**** Input

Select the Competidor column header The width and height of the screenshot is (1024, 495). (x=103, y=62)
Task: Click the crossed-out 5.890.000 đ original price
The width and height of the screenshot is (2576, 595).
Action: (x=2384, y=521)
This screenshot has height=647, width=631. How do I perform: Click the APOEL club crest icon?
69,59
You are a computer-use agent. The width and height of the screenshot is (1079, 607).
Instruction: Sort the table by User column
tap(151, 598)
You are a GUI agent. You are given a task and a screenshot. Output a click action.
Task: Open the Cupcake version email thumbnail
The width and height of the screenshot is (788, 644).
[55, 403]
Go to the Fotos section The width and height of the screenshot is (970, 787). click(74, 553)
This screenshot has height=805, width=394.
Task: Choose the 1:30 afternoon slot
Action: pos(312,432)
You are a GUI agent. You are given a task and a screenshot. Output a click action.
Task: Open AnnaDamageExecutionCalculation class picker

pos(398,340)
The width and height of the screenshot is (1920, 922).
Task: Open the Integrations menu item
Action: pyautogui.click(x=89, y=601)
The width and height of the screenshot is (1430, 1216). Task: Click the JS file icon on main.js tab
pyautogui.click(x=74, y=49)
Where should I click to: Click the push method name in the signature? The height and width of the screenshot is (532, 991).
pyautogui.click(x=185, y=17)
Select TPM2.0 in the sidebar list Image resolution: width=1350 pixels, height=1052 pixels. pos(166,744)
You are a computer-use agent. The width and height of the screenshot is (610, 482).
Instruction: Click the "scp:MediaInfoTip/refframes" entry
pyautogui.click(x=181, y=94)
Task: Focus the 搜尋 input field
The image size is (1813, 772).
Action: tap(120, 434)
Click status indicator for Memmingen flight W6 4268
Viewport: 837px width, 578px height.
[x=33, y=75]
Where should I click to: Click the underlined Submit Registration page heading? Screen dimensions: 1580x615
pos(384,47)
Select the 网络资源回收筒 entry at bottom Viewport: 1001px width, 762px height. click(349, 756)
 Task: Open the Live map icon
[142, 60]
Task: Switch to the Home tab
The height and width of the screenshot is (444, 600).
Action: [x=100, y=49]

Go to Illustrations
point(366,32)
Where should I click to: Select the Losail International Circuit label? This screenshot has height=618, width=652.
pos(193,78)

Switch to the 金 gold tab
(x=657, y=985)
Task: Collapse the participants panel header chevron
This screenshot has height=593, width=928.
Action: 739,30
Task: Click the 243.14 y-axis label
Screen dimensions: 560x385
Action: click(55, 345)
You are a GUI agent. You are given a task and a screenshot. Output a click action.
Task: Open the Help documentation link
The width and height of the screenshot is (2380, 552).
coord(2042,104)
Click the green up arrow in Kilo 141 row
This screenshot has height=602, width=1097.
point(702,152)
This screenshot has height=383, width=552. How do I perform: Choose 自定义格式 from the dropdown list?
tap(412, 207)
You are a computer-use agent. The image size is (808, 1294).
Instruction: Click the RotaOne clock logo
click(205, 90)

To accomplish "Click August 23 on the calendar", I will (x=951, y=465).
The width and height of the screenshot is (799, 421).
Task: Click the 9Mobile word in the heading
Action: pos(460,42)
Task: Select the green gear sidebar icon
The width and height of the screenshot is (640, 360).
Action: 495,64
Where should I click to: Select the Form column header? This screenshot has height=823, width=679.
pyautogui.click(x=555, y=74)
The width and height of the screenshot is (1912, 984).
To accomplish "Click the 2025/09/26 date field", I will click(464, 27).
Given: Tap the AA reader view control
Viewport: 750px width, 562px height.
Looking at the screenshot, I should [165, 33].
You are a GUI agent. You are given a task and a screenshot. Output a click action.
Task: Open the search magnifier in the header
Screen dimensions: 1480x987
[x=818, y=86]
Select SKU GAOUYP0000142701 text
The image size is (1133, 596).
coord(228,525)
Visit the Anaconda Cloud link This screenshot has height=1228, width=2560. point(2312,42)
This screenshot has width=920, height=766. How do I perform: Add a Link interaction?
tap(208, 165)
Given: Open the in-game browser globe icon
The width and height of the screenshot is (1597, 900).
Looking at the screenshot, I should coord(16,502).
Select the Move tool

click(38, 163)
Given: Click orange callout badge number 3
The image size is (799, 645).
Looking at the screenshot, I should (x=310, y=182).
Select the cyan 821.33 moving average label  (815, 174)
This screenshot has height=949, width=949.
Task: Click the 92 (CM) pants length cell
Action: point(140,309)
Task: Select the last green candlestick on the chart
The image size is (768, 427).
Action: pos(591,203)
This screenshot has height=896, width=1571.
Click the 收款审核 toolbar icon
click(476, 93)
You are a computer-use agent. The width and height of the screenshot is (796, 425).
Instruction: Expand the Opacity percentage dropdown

********

● **Problem statement**
From the first line down to the last, give the records again exactly.

● **Output of the task**
Select the Competidor column header The width and height of the screenshot is (1024, 495). (x=103, y=62)
Task: Click the crossed-out 5.890.000 đ original price
The width and height of the screenshot is (2576, 595).
Action: (x=2384, y=521)
This screenshot has height=647, width=631. How do I perform: Click the APOEL club crest icon?
69,59
You are a computer-use agent. The width and height of the screenshot is (1079, 607).
Instruction: Sort the table by User column
tap(151, 598)
You are a GUI agent. You are given a task and a screenshot. Output a click action.
Task: Open the Cupcake version email thumbnail
The width and height of the screenshot is (788, 644).
[55, 403]
Go to the Fotos section The width and height of the screenshot is (970, 787). click(74, 553)
This screenshot has height=805, width=394.
Task: Choose the 1:30 afternoon slot
Action: pos(312,432)
You are a GUI agent. You are given a task and a screenshot. Output a click action.
Task: Open AnnaDamageExecutionCalculation class picker

pos(398,340)
The width and height of the screenshot is (1920, 922).
Task: Open the Integrations menu item
Action: pyautogui.click(x=89, y=601)
The width and height of the screenshot is (1430, 1216). Task: Click the JS file icon on main.js tab
pyautogui.click(x=74, y=49)
Where should I click to: Click the push method name in the signature? The height and width of the screenshot is (532, 991).
pyautogui.click(x=185, y=17)
Select TPM2.0 in the sidebar list Image resolution: width=1350 pixels, height=1052 pixels. pos(166,744)
You are a computer-use agent. The width and height of the screenshot is (610, 482).
Instruction: Click the "scp:MediaInfoTip/refframes" entry
pyautogui.click(x=181, y=94)
Task: Focus the 搜尋 input field
The image size is (1813, 772).
Action: tap(120, 434)
Click status indicator for Memmingen flight W6 4268
Viewport: 837px width, 578px height.
[x=33, y=75]
Where should I click to: Click the underlined Submit Registration page heading? Screen dimensions: 1580x615
pos(384,47)
Select the 网络资源回收筒 entry at bottom Viewport: 1001px width, 762px height. click(349, 756)
 Task: Open the Live map icon
[142, 60]
Task: Switch to the Home tab
The height and width of the screenshot is (444, 600).
Action: [x=100, y=49]

Go to Illustrations
point(366,32)
Where should I click to: Select the Losail International Circuit label? This screenshot has height=618, width=652.
pos(193,78)

Switch to the 金 gold tab
(x=657, y=985)
Task: Collapse the participants panel header chevron
This screenshot has height=593, width=928.
Action: 739,30
Task: Click the 243.14 y-axis label
Screen dimensions: 560x385
Action: click(55, 345)
You are a GUI agent. You are given a task and a screenshot. Output a click action.
Task: Open the Help documentation link
The width and height of the screenshot is (2380, 552).
coord(2042,104)
Click the green up arrow in Kilo 141 row
This screenshot has height=602, width=1097.
point(702,152)
This screenshot has height=383, width=552. How do I perform: Choose 自定义格式 from the dropdown list?
tap(412, 207)
You are a computer-use agent. The image size is (808, 1294).
Instruction: Click the RotaOne clock logo
click(205, 90)

To accomplish "Click August 23 on the calendar", I will (x=951, y=465).
The width and height of the screenshot is (799, 421).
Task: Click the 9Mobile word in the heading
Action: pos(460,42)
Task: Select the green gear sidebar icon
The width and height of the screenshot is (640, 360).
Action: 495,64
Where should I click to: Select the Form column header? This screenshot has height=823, width=679.
pyautogui.click(x=555, y=74)
The width and height of the screenshot is (1912, 984).
To accomplish "Click the 2025/09/26 date field", I will click(464, 27).
Given: Tap the AA reader view control
Viewport: 750px width, 562px height.
Looking at the screenshot, I should [165, 33].
You are a GUI agent. You are given a task and a screenshot. Output a click action.
Task: Open the search magnifier in the header
Screen dimensions: 1480x987
[x=818, y=86]
Select SKU GAOUYP0000142701 text
The image size is (1133, 596).
coord(228,525)
Visit the Anaconda Cloud link This screenshot has height=1228, width=2560. point(2312,42)
This screenshot has width=920, height=766. How do I perform: Add a Link interaction?
tap(208, 165)
Given: Open the in-game browser globe icon
The width and height of the screenshot is (1597, 900).
Looking at the screenshot, I should coord(16,502).
Select the Move tool

click(38, 163)
Given: Click orange callout badge number 3
The image size is (799, 645).
Looking at the screenshot, I should (x=310, y=182).
Select the cyan 821.33 moving average label  (815, 174)
This screenshot has height=949, width=949.
Task: Click the 92 (CM) pants length cell
Action: point(140,309)
Task: Select the last green candlestick on the chart
The image size is (768, 427).
Action: pos(591,203)
This screenshot has height=896, width=1571.
Click the 收款审核 toolbar icon
click(476, 93)
You are a computer-use agent. The width and height of the screenshot is (796, 425).
Instruction: Expand the Opacity percentage dropdown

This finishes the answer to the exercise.